Work Sucks, I Know
24th of May 2023
I'm getting bad at posts here. Work has been non-stop. It didn't help when my boss was out for surgery. That started a big mess. Could I have done my part to keep things as clean as possible? Yes, I'm willing to admit that. However, when people start telling lies about me for their personal gain, I don't feel I'm being fairly treated. This showed up in my performance review.
I don't know why I bothered with the performance review. I knew ahead of time that I wasn't getting a raise. However, some falsehoods were included in my performance review that I was never talked about within a week after the incidents happened. I was told about them at my performance review.
I'm missing some other piece of information here. I didn't know about my performance review until I was called into my boss's office and she told me we were doing my performance review.

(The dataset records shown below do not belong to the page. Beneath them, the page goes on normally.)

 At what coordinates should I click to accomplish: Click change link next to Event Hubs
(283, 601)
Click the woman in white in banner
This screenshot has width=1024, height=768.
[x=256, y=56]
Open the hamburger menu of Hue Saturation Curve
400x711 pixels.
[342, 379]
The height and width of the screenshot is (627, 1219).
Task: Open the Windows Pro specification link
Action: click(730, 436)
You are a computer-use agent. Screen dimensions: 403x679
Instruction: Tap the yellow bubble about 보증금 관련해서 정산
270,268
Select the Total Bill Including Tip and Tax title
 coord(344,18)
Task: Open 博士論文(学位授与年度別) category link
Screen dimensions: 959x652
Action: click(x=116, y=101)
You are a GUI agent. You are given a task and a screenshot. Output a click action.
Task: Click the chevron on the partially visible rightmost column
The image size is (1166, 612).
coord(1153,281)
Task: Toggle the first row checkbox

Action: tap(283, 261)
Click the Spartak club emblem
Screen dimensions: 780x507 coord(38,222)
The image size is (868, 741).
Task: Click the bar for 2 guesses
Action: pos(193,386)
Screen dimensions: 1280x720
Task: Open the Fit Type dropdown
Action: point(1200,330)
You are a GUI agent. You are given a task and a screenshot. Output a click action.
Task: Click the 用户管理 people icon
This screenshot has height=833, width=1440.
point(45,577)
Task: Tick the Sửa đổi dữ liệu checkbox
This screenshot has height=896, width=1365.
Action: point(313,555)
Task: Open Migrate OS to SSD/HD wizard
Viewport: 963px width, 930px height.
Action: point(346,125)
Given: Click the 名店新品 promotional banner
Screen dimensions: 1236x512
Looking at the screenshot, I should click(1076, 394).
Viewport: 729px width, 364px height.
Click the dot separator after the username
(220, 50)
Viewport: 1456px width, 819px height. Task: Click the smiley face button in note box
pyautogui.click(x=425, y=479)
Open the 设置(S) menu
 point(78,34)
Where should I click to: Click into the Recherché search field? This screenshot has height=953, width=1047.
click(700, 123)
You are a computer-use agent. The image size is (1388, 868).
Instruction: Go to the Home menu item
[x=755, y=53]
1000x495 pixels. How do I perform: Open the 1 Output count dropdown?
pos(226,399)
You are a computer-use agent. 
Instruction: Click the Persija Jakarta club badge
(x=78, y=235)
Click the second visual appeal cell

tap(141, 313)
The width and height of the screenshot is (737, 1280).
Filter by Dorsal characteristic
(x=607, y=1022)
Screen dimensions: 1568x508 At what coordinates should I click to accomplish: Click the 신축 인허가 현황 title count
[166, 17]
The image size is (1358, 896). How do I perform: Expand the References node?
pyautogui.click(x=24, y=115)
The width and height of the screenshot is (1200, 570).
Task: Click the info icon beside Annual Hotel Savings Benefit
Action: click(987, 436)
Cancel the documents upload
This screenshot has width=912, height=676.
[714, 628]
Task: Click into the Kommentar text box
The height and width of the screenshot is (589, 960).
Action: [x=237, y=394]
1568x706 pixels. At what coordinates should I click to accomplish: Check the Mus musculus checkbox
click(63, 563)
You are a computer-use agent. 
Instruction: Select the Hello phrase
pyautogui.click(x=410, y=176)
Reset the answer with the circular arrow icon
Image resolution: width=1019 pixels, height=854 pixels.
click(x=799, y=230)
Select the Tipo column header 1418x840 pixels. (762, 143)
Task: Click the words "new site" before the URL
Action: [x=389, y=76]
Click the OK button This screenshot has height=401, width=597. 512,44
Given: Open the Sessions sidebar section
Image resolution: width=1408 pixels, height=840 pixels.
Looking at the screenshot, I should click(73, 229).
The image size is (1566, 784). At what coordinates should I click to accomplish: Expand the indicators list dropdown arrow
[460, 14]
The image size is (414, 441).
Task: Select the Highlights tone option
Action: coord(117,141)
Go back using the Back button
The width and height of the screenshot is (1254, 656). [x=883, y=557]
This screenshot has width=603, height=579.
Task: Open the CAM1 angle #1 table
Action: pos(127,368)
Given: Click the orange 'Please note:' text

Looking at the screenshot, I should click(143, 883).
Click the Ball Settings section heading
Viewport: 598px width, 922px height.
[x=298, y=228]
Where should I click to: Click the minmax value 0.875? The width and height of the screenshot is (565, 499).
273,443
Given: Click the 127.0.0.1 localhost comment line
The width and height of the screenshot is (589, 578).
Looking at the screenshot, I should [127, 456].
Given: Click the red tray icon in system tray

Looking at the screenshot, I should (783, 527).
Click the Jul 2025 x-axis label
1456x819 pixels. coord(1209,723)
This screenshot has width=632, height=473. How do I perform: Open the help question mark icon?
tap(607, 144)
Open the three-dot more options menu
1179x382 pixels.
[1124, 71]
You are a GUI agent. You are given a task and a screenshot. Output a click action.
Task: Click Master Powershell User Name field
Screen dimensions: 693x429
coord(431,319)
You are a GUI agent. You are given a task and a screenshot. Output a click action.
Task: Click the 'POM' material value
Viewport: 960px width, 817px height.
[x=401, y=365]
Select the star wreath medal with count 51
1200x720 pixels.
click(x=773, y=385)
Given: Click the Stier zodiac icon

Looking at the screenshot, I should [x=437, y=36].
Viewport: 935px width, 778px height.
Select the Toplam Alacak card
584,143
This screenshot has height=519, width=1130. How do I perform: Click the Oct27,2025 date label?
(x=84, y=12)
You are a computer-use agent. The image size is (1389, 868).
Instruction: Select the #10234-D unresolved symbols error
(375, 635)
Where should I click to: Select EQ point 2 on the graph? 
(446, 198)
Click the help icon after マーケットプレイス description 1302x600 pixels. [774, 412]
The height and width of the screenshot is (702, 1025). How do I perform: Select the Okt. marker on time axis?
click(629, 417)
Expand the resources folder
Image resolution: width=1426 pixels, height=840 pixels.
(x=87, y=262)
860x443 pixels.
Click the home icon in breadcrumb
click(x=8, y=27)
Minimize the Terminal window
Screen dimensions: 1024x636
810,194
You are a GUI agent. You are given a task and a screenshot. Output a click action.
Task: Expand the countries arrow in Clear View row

I was caught way off guard. She rarely pulls stunts like that.
She asked why learning the new equipment that we launched wasn't listed as an accomplishment of mine. My answer was simple: that was the company's accomplishment, not mine. I had no desire to learn this new equipment, and the only reason I did learn it is because I still needed a job.
Then she went onto ask about my relationship with other coworkers. I should mention that I've come to her with problems I had with coworkers. Those problems were used against me in the review. In fact, incidents that happened in March that I never knew about were put into my review without talking to me. I know, I know, my boss was out for surgery. However, she came back on April 12th. My review happened on the 11th of May. There was PLENTY of time to talk to me about those 2 incidents. That way, I could have told my side. Instead, the boss of the other coworkers (who is my boss's boss, confused yet?) jumped to conclusions. Their boss said I made them cry. I asked them both about it, and one said she never cried or even mentioned me as a problem. The other admitted she cried, but it was out of frustrations that had nothing to do with me. So someone is lying. It could be the coworkers; it could be their boss; it could be my boss. I don't know.
What I totally in the right in all of this? Far from it. I let my temper and depression get the best of me. I'm not saying nor will I ever say I'm in the right. However, I feel I was robbed from finding out the truth. I don't know the truth, and neither do my coworkers. To find the truth, we needed to sit down and talk about what our experiences were during the rocky times we may have in the work place. The way this was handled was more unprofessional than anything me or my coworkers may have done.
One thing they don't know is that I joined the union in April. Something told me I needed to join. I joined a little late, but I did it just in time. I will not let them walk over me. They can drag me through the mud, but they better be willing to get dirty themselves. I'm used to dirt. They're not. I will stand up for myself, and I will not be brought down by a basis of lies.